第19章 まだ見ぬ先も君といたい。【其の弍】※
「わぁー。すごい風ですねぇー!!」
夜になると強い風が吹き出していて、宇髄さんの言う通り雨が降り出しそうな感じがした。風が思ってるより強いからひょっとしたら早まるかもしれないなぁ。宇髄さんは大丈夫かな…なんてぼんやりと考えていると須磨さんがこちらを見てにんまりと笑った。
「やだぁー!ほの花さんったら!天元様なら大丈夫ですよー!」
「え、…?あ、ああ!は、はい。そうですね…。」
顔に出ていたのだろうか。須磨さんがそう言って背中をバンバンと叩くので苦笑いを向ける。
「天元様、今回は警護って言ってたし、今頃どこかで休憩でもしてますよーーっ!あんなに大きいんだから飛ばされる心配だってないですし!」
宇髄さんならば、確かに須磨さんの言う通り今頃どこかで休んでるかもしれないし、心配は要らないと思うが、何故か今日は胸騒ぎが止まらなかった。
作ったお弁当を美味しく食べられたかな?なんてことが気になって仕方なかったのかと思い、部屋に戻ったが夜中に降り出した雨があまりに豪雨だったので急に不安に襲われた。
宇髄さんなら大丈夫だと思う。
なのに胸騒ぎは治まらない。
私は何か忘れているのではないか?
大切な何かを。
そこまで考えていたのにも関わらず、私の瞼は眠気で勝手に閉じてきてしまって、気づいた時は朝になっていた。
外はまだ雨と風が強い。
ふと襖を開けると庭には折れた枝やら葉っぱがたくさん落ちていて、今も尚それが舞っている。

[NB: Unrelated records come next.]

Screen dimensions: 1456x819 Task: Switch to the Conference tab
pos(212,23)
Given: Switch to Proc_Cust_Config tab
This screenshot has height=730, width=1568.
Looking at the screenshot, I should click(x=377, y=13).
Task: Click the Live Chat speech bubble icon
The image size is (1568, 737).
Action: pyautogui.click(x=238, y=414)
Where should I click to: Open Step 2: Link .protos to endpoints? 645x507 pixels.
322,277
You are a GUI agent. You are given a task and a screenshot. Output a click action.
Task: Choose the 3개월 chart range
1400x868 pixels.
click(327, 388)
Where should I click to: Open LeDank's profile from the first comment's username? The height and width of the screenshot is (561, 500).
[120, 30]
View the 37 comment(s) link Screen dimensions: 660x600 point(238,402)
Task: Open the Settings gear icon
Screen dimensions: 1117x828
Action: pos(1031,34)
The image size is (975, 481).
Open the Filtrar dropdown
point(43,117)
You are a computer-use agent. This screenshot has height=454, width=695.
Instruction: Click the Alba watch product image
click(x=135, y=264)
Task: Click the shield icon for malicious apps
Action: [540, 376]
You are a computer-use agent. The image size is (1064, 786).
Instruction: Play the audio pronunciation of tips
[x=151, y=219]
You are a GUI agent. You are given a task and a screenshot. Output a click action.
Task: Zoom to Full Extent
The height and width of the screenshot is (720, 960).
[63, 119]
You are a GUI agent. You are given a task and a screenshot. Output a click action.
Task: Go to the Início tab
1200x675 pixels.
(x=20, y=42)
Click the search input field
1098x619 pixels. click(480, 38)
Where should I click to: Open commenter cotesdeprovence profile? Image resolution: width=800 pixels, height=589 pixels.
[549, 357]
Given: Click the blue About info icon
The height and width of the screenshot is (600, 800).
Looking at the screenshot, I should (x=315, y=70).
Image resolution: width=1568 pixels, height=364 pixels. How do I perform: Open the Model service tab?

しかし、遠くの方が少し明るくなってきているのが見えたので、直に止むのだろうという考えが過り、ほっとしたのも束の間私は大切なことをこの後思い出して愕然とすることとなる。
「川が氾濫しないといいけど…。」
ふと漏れ出た言葉に心臓を鷲掴みされたように感じた。
私は…なぜ今まで気付かなかったのだ。あの親子のことを。
川沿いのあの小さな小さな家のことを。
あの家が…こんな嵐に耐えられたのかなんて…分からない…。
でも、
行かないと。
助けないと!!
暴風雨吹き荒れる中、私は夜着のまま家を飛び出して彼らの家に向かって全速力で走って行った。